▶ _EXERCISE INSTRUCTIONS_
Extract, verbatim, every line from the line containing "Водонагреватели (70, 409)" up to and including the line containing "[searchbox] (97, 60)".

▶ _LISTED RECORDS_
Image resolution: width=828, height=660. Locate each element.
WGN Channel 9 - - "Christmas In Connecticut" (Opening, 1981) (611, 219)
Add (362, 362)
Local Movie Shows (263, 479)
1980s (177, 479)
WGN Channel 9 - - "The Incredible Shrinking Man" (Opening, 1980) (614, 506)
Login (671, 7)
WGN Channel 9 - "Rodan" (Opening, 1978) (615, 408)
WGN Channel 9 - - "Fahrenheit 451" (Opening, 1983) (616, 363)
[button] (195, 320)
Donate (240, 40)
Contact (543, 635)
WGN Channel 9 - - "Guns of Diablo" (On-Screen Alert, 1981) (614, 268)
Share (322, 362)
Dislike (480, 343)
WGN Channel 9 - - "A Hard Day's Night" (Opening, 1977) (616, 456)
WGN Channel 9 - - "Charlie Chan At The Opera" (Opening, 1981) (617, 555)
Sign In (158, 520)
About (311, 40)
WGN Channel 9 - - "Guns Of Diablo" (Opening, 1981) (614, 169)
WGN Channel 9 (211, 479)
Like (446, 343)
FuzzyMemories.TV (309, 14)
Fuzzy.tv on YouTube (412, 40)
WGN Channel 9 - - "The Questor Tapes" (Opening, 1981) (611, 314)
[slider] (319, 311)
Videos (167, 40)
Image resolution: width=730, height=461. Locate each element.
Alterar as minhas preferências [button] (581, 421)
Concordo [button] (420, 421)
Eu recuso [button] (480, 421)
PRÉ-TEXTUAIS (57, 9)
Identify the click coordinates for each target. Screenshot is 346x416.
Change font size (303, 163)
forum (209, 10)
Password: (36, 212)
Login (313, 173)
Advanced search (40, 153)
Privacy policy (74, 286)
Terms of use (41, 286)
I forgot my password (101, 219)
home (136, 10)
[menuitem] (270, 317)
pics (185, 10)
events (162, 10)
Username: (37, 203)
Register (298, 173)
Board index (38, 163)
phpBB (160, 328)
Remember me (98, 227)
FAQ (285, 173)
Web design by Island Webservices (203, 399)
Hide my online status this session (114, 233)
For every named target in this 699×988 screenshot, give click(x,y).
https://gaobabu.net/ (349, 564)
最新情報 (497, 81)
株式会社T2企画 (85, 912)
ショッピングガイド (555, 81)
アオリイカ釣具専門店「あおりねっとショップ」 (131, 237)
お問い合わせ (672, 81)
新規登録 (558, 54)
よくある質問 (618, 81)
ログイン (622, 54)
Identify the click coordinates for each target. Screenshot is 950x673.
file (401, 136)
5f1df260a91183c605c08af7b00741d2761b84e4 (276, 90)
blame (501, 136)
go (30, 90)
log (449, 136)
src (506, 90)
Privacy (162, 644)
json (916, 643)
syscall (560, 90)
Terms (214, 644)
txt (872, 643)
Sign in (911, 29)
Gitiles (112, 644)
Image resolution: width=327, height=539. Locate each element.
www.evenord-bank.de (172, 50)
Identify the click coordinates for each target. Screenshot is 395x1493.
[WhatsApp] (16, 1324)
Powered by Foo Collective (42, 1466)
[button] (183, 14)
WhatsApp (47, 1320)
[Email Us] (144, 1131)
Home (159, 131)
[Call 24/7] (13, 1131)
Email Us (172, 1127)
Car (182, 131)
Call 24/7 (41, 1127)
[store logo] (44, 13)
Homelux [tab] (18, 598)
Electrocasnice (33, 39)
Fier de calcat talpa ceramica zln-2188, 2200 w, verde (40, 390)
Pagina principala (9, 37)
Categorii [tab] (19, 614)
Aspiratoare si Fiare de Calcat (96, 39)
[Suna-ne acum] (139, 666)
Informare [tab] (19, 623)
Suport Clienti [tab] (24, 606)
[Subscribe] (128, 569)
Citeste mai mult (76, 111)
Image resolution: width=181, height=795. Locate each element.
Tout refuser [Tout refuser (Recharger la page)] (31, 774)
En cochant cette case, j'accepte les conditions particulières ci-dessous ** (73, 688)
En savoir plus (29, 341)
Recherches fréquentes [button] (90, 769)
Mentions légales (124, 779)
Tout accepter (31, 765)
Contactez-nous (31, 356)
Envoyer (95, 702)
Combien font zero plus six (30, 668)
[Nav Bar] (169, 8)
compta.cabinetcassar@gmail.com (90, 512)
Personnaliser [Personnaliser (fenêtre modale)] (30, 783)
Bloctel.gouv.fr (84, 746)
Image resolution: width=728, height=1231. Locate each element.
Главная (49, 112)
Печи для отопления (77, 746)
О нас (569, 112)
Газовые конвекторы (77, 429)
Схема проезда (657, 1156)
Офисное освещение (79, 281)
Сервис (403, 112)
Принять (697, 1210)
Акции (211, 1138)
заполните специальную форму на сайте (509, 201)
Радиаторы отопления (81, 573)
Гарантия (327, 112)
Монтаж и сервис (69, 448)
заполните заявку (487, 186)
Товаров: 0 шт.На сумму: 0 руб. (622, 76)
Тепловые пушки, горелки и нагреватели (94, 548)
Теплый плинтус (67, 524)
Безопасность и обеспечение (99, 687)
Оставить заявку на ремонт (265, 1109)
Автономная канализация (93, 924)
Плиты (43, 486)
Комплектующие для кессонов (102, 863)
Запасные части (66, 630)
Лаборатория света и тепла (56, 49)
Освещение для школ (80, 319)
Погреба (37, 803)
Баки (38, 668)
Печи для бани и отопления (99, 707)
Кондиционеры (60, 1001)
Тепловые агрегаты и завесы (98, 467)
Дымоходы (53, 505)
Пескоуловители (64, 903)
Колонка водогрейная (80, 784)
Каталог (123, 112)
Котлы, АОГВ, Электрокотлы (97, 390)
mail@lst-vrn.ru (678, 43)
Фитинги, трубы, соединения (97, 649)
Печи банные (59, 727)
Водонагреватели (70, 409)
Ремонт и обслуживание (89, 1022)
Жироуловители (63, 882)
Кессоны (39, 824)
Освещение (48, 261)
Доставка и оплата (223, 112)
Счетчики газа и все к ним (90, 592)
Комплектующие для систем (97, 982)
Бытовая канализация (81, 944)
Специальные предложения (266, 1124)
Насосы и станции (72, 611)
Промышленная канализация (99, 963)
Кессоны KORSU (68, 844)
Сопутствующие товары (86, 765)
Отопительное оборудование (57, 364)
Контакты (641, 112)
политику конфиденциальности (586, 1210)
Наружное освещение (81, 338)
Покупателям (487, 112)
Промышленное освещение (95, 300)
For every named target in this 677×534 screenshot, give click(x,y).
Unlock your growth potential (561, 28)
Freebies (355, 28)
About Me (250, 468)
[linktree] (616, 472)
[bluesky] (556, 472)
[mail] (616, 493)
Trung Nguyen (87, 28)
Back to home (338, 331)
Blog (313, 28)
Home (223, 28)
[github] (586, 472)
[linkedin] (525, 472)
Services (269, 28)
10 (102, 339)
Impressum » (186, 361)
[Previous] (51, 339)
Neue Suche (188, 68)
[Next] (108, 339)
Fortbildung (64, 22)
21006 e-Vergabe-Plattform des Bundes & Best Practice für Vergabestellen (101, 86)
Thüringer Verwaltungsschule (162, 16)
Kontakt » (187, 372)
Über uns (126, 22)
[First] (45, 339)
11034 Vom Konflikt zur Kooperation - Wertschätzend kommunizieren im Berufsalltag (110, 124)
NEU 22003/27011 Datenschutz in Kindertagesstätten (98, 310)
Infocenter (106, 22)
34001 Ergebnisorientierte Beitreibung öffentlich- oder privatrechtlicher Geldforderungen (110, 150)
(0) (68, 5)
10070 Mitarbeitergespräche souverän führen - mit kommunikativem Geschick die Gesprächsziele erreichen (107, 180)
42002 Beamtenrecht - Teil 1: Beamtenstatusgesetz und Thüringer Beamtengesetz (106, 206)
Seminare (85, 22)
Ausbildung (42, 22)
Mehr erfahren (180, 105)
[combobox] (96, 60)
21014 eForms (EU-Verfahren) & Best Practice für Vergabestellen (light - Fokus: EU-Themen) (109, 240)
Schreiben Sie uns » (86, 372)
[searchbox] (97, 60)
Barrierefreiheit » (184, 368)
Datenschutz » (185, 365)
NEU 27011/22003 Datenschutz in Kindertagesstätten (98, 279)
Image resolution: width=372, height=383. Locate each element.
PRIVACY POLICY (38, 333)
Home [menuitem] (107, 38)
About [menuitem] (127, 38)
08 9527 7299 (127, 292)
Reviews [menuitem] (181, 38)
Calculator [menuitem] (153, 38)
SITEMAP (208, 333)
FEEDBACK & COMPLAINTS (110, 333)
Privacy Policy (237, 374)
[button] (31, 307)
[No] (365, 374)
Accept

▶ _TASK ANSWER_
Водонагреватели (70, 409)
Ремонт и обслуживание (89, 1022)
Жироуловители (63, 882)
Кессоны (39, 824)
Освещение (48, 261)
Доставка и оплата (223, 112)
Счетчики газа и все к ним (90, 592)
Комплектующие для систем (97, 982)
Бытовая канализация (81, 944)
Специальные предложения (266, 1124)
Насосы и станции (72, 611)
Промышленная канализация (99, 963)
Кессоны KORSU (68, 844)
Сопутствующие товары (86, 765)
Отопительное оборудование (57, 364)
Контакты (641, 112)
политику конфиденциальности (586, 1210)
Наружное освещение (81, 338)
Покупателям (487, 112)
Промышленное освещение (95, 300)
For every named target in this 677×534 screenshot, give click(x,y).
Unlock your growth potential (561, 28)
Freebies (355, 28)
About Me (250, 468)
[linktree] (616, 472)
[bluesky] (556, 472)
[mail] (616, 493)
Trung Nguyen (87, 28)
Back to home (338, 331)
Blog (313, 28)
Home (223, 28)
[github] (586, 472)
[linkedin] (525, 472)
Services (269, 28)
10 (102, 339)
Impressum » (186, 361)
[Previous] (51, 339)
Neue Suche (188, 68)
[Next] (108, 339)
Fortbildung (64, 22)
21006 e-Vergabe-Plattform des Bundes & Best Practice für Vergabestellen (101, 86)
Thüringer Verwaltungsschule (162, 16)
Kontakt » (187, 372)
Über uns (126, 22)
[First] (45, 339)
11034 Vom Konflikt zur Kooperation - Wertschätzend kommunizieren im Berufsalltag (110, 124)
NEU 22003/27011 Datenschutz in Kindertagesstätten (98, 310)
Infocenter (106, 22)
34001 Ergebnisorientierte Beitreibung öffentlich- oder privatrechtlicher Geldforderungen (110, 150)
(0) (68, 5)
10070 Mitarbeitergespräche souverän führen - mit kommunikativem Geschick die Gesprächsziele erreichen (107, 180)
42002 Beamtenrecht - Teil 1: Beamtenstatusgesetz und Thüringer Beamtengesetz (106, 206)
Seminare (85, 22)
Ausbildung (42, 22)
Mehr erfahren (180, 105)
[combobox] (96, 60)
21014 eForms (EU-Verfahren) & Best Practice für Vergabestellen (light - Fokus: EU-Themen) (109, 240)
Schreiben Sie uns » (86, 372)
[searchbox] (97, 60)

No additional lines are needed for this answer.